KbinsDiscretizer in Speeding-up gradient-boosting lesson => I do not understand your sentence

echidne · 30 June 2021 08:58

you wrote :

We see that the discretizer transforms the original data into an integer. This integer represents the bin index when the distribution by quantile is performed. We can check the number of bins per feature.

but data_trans is :

array([[249.,  39., 231., ...,  83., 162.,  30.],
       [248.,  19., 203., ...,  28., 161.,  30.],
       [242.,  49., 249., ..., 125., 160.,  29.],
       ...,
       [ 17.,  15., 126., ...,  49., 200.,  82.],
       [ 23.,  16., 136., ...,  29., 200.,  77.],
       [ 53.,  14., 130., ...,  93., 199.,  81.]])

So I see that data_trans is an array of float numbers not an integer!

glemaitre58 · 30 June 2021 17:19

The data type are float but the number are integral.

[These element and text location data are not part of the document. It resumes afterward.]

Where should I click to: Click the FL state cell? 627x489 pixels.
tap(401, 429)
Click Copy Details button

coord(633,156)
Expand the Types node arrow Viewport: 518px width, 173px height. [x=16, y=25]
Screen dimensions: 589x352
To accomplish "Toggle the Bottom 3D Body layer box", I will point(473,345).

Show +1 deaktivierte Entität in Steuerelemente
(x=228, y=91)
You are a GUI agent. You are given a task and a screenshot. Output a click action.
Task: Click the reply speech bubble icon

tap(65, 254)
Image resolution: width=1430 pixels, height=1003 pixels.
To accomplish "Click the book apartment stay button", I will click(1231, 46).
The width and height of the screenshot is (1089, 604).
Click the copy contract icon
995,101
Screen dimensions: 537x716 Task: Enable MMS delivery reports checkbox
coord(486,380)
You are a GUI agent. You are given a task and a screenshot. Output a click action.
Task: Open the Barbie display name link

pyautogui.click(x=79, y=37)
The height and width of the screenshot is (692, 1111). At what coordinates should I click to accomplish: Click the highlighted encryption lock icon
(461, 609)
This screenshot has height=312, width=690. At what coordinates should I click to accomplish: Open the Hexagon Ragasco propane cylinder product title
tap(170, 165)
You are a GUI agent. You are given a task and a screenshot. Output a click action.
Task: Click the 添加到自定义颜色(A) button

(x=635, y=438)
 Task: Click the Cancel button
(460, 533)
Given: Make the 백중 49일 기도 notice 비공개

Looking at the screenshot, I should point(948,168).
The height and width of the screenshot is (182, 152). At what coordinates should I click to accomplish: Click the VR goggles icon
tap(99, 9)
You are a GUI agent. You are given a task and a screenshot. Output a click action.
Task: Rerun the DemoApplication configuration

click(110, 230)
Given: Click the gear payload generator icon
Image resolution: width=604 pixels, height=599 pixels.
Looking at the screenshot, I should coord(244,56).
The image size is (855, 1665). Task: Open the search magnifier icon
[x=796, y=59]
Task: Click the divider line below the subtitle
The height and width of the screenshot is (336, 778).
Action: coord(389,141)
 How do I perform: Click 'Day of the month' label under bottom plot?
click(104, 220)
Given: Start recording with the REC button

echidne · 30 June 2021 17:39

I think you mean that the encoding as ordinal returns the bin identifiers as integer values but the result of the transformation is an array of float numbers.

type(249.) is float

return

True

glemaitre58 · 30 June 2021 17:53

x = 249.
x.is_integer()

returns

True

But we can improve the description.

echidne · 30 June 2021 18:57

Definition: is_integer() returns True if the float instance is finite with integral value, and False otherwise.

so x is not an integer but a float …

glemaitre58 · 30 June 2021 19:19

This pretty much the definition that I gave previously:

The data type is float but the number are integral.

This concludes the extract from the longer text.